___ Page text

This chapter reviews the conceptualization of the relationship between political conjunctures and cultural production in previous scholarship. It considers the understanding of scholars such as Kellner (1995), Street (1997) and Wheeler (2006) who articulated the dialectical relationship between film and politics, with an emphasis on Hollywood. MacBean (1975) took a more narrowed approach and emphasized the presence of revolutions in film forms as well as content. The chapter then examines studies of film-making during revolutions in the Soviet Union, China, Latin America and Iran to provide a framework for the relationship between cinema (as an art form and as an industry) and revolution. I consider multiple aspects of the relationship between cinema and revolution including the role of film in mobilizing audiences and historicizing uprisings as well as the influence of revolutions on film content and style and film industries.
Scholars have studied several models of film-making during revolutionary times. These studies and cases have shaped our understanding of the relationship between cinema and revolution. I classify these aspects into four main categories: (1) film as a form of political activism, (2) documenting revolutions on film, (3) the impact of revolutions on film industries and (4) the impact of revolutions on film content. Under the first category, film-makers used film as a form of political expression. They conveyed political ‘messages’, whether explicitly or implicitly, in their film content. These films did not only emerge after revolutions, but they also appeared before and contributed to revolutions through politicizing viewers. Film-makers produced these films, the first type of ‘revolutionary films’, to represent the oppression and resist the dominant ideologies. The second category considers the role of film in documenting revolutions. These ‘revolutionary films’ developed the cultural memory of the events of revolutions. One of the best examples of this type of film is The Battle of Algiers (Gillo Pontecorvo, 1966), which records the struggle of Algerians against the colonial French government. The third aspect of the relationship focuses on the political economy of film-making during post-revolution periods. Governments have supported and nationalized film industries to support the construction of revolutionary ideologies. The fourth aspect of the relationship suggests the emergence of alternative film movements that oppose mainstream film-making styles.
The framework embraces the examination of the Egyptian cinema during the 2011 Revolution. It provides an understanding of the development of the relationship between cinema and revolution through history, as well as the continuities and discontinuities in relation to the 2011 Egyptian case. Egyptian films have actively engaged with sociopolitical issues during the pre-revolution period and were a significant mode of documentation during the uprising. The development of digital technologies facilitated the production and distribution of independent films since the revolution. The political and economic consequences of the 2011 Revolution exacerbated the crisis of the film industry that started shortly before the revolution. In contrast to other cases, the post-2011 governments did not support the film industry. Also, the rise of a counter-revolution and the lack of a clear and consistent aesthetic framework during the post-revolution period have hindered the development of a ‘revolutionary cinema’. Film-makers did not constitute a post-revolution film movement that followed a particular aesthetic approach due to the counter-revolution that grew with the Muslim Brotherhood in 2012 and that prevailed with the 2013 Coup. Instead, film-makers represented struggle through expressing their personal experiences and using their own styles, which in many cases depended on traditional realist approaches.

______

◆ Task brief
In the chapter overview above, why did Egyptian film-makers not form a post-revolution film movement with a particular aesthetic approach? Explain in one to three sentences.

___ Information supplied

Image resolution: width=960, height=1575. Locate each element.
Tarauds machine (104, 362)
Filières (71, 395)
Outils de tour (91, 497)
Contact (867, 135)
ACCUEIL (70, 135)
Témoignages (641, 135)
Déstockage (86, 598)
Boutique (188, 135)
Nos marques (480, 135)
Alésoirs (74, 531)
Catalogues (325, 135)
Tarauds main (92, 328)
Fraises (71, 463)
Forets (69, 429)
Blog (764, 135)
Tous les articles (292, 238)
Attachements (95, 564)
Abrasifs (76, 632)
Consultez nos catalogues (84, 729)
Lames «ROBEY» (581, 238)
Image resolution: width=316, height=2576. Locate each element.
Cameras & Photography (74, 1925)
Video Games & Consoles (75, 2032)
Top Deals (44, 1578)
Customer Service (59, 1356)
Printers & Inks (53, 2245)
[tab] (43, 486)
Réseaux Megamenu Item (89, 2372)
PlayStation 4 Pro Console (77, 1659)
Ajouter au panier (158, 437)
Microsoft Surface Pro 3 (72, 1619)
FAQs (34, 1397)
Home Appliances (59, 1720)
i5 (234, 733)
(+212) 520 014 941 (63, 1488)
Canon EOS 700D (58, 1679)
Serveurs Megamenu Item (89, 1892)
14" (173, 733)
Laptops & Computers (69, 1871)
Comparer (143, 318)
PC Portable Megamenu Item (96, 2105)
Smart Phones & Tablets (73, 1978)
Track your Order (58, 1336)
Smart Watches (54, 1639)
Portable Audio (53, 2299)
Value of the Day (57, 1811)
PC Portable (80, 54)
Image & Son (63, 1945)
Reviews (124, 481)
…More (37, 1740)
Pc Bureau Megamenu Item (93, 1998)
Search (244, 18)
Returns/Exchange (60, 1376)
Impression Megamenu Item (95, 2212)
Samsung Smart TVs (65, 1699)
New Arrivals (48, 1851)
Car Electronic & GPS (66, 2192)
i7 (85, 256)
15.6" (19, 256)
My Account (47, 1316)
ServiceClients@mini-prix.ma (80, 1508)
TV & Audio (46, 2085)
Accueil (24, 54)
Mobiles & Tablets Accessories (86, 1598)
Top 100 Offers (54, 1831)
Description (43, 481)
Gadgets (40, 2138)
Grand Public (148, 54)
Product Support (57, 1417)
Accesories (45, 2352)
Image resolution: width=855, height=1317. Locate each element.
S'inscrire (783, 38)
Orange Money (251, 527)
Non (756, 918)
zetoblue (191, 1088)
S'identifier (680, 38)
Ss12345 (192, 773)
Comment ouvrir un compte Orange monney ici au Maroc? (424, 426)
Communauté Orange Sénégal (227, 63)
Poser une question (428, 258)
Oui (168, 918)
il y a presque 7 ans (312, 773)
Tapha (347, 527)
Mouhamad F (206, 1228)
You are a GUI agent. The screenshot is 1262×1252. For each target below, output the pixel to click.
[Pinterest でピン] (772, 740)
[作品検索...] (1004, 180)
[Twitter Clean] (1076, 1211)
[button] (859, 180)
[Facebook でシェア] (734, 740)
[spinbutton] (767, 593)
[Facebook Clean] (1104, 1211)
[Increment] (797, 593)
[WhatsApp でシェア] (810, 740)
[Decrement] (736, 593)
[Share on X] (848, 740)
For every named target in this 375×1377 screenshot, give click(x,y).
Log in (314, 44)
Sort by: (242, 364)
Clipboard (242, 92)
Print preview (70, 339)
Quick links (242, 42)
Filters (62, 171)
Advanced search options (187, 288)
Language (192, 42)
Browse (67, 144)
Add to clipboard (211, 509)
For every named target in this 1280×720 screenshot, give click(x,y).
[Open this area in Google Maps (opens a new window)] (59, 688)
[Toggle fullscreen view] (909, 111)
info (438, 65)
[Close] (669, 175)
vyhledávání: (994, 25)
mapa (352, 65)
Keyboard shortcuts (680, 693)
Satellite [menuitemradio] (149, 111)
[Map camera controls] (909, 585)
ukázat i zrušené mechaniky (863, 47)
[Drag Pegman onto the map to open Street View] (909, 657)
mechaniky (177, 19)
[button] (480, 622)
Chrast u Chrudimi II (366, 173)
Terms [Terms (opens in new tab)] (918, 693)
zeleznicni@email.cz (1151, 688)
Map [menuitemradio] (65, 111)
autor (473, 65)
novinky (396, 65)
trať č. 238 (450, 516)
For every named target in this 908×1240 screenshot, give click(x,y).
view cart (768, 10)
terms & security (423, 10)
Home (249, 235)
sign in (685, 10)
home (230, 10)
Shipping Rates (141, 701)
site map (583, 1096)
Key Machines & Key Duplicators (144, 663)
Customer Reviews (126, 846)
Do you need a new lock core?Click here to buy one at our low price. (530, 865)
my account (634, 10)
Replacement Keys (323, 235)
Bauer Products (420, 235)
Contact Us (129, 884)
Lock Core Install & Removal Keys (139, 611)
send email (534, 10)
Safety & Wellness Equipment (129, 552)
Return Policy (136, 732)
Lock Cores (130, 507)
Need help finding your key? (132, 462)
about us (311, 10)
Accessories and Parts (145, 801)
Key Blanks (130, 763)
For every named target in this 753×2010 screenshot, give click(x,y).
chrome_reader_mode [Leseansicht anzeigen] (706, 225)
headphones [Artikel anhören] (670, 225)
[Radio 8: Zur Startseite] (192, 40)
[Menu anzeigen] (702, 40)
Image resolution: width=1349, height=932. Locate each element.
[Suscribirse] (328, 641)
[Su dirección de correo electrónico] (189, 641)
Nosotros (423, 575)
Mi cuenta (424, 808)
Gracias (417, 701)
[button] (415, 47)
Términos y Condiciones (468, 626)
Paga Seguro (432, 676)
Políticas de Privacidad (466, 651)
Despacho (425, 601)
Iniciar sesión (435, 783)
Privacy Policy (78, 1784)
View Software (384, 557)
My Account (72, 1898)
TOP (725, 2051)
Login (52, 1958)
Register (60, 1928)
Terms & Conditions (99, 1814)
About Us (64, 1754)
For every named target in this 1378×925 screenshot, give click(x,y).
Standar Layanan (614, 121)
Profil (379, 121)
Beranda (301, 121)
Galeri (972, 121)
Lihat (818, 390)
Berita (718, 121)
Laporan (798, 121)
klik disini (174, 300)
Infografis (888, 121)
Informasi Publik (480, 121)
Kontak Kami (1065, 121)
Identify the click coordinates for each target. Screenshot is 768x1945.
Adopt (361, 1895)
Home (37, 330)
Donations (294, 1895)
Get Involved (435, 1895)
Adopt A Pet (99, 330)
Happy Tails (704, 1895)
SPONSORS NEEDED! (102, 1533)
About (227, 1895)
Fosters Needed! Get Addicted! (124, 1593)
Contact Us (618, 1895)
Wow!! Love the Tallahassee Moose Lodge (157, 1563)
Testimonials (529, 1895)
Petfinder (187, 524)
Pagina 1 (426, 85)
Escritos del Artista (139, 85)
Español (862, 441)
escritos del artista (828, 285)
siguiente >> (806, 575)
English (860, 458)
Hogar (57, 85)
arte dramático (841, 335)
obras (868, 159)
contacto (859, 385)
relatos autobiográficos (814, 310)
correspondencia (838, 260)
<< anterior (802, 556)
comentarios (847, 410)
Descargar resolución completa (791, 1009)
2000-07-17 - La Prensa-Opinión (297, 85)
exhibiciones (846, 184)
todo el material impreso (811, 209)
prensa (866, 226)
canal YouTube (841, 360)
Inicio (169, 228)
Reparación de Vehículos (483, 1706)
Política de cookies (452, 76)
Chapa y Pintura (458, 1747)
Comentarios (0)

______

◆ Worked solution
The counter-revolution prevented it. It grew with the Muslim Brotherhood in 2012 and prevailed with the 2013 Coup. Instead, film-makers showed struggle through their own personal experiences and styles, which often relied on traditional realist approaches.